Les rares contributions qui trouvent que la mairie défend trop l’environnement, quant à elles, sont bien prises en compte par la mairie, qui veut bien revoir à la baisse la protection de la petite Grosne et de l’Abîme, à l’issue de cette enquête publique… Sur l’Abîme, cela concerne un permis d’aménager qui a été donné en contradiction avec le projet de révision du PLU, récemment pourtant, une maladresse que ne manquent pas de flécher les commissaires, regrettant le recul de la ville, mais aussi le fait que le permis ait été délivré sans conditions. Notons toutefois un recul intéressant de la ville, à savoir l’idée de ne finalement pas classer en U (urbanisé) les zones N (naturelles) en fond de jardin vers l’Abîme, au lieu dit « La Fontaine », avec la crainte de participants à l’enquête publique que cela permette de nouvelles constructions au bord de la rivière.

Devant les nombreuses maladresses de la ville, devant les volontés peu légitimes d’un développement non durable, on peut entendre aussi que la commission ne fait pas confiance à la majorité : ainsi n’émet-elle pas d’avis favorable avec des réserves et recommandations, comme ce peut être parfois le cas, ainsi à Valence, mais elle estime à la fois que le projet est vraiment en-deçà de ce qu’on peut attendre, et qu’il est nécessaire que le nouveau projet soit soumis à une nouvelle procédure de consultation, afin que la mairie ne puisse pas faire passer sa révision sans travail de fond pour l’améliorer de manière conséquente.

Maladroite majorité ?

Sans doute y a-t-il, à la Ville de Mâcon comme partout, des fragilités, des incompétences, du vite-fait, mais on est jamais loin de la ruse, de l’astuce. Tant de maladresses posent question.

Mais en l’absence d’engagement citoyen d’ampleur, avec une presse locale qui ne brille pas par son objectivité, le maire a peut-être finalement toutes les raisons d’agir comme bon lui semble.

Malgré des alertes éparses sur cette politique municipale, il est difficile de voir une quelconque évolution, et ce sont les services de l’État qui en viennent à dire les choses, de manière claire, avec des mots durs. Encore faut-il que la population ait accès à ces avis, à ces informations, qu’elle les comprenne pour ce qu’ils sont.
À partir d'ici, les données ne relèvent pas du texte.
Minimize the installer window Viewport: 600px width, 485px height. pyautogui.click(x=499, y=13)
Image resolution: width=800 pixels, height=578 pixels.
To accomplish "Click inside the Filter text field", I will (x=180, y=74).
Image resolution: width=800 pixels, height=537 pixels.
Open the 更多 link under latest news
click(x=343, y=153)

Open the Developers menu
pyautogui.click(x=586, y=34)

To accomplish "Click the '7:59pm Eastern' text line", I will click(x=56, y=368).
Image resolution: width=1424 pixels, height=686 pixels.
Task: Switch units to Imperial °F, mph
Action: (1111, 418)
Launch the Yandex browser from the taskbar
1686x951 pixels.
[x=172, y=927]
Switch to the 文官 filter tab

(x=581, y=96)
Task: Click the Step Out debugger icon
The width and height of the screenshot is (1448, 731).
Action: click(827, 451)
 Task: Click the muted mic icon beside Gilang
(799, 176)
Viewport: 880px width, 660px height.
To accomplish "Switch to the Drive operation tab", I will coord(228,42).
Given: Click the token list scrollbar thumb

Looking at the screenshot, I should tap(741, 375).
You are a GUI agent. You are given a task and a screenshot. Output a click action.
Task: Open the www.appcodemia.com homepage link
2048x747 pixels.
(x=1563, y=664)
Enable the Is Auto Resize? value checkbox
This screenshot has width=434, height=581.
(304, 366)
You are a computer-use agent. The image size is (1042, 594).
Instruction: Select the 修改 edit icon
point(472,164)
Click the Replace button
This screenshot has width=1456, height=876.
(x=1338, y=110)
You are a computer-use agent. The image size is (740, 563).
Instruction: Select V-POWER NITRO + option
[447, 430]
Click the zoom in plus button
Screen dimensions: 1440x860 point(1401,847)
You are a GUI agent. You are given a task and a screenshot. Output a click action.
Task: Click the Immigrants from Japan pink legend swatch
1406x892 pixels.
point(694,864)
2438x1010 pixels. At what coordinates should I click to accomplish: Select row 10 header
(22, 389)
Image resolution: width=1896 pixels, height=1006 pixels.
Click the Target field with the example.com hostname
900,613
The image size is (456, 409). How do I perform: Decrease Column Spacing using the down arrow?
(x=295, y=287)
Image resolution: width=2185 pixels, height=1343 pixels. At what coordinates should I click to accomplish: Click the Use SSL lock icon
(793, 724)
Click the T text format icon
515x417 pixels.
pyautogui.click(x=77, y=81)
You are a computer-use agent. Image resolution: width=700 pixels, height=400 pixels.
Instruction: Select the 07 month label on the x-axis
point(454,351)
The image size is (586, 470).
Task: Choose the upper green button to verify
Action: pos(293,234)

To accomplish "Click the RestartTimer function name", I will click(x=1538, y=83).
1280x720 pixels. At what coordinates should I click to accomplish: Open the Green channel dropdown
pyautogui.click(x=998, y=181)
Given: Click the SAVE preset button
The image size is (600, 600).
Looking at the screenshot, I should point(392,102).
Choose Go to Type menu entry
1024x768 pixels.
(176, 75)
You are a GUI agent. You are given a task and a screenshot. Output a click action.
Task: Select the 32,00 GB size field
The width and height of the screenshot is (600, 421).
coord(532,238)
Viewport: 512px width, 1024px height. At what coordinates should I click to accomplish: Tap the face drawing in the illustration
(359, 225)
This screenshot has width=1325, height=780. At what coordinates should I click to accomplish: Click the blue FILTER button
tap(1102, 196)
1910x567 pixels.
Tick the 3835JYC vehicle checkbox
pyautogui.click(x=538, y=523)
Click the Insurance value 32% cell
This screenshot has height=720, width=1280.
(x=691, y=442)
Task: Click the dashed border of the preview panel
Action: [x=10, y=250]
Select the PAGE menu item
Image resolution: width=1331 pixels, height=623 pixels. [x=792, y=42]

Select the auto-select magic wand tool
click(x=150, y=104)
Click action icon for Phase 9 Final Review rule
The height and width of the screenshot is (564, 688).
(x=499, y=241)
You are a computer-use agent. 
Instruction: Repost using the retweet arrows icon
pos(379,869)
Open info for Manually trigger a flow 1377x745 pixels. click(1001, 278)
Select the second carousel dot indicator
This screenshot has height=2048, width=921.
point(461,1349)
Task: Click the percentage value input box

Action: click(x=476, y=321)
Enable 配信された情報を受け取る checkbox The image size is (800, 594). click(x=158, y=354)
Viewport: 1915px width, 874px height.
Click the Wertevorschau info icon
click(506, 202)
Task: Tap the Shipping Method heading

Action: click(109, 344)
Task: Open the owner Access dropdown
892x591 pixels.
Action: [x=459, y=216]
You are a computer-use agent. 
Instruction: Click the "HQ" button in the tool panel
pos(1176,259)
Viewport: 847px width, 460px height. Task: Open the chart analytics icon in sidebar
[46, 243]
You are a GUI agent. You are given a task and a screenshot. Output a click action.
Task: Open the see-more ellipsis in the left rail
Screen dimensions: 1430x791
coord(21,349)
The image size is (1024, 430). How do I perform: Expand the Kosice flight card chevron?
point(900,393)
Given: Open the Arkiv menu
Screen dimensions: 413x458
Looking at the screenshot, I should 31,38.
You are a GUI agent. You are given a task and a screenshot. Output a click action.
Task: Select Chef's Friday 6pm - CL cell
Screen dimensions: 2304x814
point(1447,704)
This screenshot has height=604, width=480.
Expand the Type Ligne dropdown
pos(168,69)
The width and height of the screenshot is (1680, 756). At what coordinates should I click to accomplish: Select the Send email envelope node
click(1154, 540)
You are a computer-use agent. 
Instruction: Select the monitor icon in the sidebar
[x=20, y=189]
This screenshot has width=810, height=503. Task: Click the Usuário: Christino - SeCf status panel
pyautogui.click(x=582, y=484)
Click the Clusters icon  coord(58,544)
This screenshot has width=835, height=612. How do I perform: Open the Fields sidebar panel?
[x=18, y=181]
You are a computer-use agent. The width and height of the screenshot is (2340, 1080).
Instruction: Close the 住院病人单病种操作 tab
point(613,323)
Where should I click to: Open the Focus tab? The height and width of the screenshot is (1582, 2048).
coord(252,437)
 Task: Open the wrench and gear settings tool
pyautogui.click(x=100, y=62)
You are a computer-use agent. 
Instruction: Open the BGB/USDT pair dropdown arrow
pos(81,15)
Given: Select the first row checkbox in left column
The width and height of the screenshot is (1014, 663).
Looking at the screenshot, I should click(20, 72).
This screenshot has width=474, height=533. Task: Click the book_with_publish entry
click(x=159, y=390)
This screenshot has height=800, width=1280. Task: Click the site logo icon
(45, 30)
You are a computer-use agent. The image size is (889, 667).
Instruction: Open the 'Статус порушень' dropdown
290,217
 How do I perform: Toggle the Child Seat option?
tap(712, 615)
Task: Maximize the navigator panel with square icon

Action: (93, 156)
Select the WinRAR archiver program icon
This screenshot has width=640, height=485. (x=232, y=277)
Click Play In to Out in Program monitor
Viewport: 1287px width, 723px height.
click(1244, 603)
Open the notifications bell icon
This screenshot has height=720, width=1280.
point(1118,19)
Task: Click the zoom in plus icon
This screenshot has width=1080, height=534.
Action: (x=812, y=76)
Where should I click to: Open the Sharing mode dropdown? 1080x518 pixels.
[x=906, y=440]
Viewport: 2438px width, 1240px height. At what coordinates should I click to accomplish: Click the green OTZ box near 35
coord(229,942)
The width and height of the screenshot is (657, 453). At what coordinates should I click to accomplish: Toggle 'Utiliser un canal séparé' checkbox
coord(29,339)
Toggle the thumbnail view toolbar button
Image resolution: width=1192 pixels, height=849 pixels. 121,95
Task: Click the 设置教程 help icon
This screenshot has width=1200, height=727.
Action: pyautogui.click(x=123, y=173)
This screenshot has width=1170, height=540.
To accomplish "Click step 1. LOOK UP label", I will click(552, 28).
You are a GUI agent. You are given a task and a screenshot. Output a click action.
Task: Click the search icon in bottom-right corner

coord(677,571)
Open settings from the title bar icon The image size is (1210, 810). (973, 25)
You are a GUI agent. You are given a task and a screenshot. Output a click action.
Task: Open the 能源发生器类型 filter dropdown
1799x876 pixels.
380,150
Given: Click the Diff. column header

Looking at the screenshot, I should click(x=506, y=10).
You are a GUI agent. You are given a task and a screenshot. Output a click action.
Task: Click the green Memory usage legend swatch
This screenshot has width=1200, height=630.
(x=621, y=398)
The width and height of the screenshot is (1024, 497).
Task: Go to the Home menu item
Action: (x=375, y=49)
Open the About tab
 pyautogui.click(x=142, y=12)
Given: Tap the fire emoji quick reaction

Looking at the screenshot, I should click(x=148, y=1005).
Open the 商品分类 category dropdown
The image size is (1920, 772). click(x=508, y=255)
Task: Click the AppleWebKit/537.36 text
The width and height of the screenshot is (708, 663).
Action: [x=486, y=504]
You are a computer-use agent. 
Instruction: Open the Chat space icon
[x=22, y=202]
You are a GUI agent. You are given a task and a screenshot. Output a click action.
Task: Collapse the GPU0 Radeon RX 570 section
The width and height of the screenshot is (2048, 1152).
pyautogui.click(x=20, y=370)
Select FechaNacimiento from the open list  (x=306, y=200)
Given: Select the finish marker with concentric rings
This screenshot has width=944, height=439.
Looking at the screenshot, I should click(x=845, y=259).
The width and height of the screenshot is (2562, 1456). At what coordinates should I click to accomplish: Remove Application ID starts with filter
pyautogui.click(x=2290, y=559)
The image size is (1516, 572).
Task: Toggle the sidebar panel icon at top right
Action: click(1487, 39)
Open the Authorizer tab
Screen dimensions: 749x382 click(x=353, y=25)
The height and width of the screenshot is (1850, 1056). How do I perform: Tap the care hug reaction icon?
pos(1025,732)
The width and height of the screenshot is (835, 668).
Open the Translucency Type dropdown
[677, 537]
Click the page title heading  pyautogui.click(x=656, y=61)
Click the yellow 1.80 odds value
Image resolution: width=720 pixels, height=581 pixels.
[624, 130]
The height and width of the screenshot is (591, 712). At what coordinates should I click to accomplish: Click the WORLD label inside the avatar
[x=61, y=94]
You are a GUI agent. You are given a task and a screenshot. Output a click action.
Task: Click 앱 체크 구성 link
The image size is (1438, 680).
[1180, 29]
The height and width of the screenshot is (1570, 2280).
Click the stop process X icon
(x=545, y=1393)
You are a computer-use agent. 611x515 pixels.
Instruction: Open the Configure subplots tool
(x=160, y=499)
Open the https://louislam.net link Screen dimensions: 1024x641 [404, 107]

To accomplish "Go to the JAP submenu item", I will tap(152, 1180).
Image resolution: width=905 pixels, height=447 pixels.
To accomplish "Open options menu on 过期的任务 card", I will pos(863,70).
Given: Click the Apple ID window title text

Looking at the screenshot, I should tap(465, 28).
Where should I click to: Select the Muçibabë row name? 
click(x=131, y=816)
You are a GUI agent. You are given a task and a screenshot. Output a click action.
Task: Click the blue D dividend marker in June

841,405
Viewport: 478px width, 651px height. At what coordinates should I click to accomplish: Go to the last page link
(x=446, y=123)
La majorité municipale est maladroite, mais elle est avant tout défavorable à l’application des lois de protection de l’environnement, défavorable à des actions majeures en matière de transition écologique, avec des difficultés réelles pour envisager correctement le passé, le présent et l’avenir au sujet de ses commerces, de ses voies de circulation, de sa politique culturelle, en particulier, voire de son économie, et ce n’est pas que de la maladresse.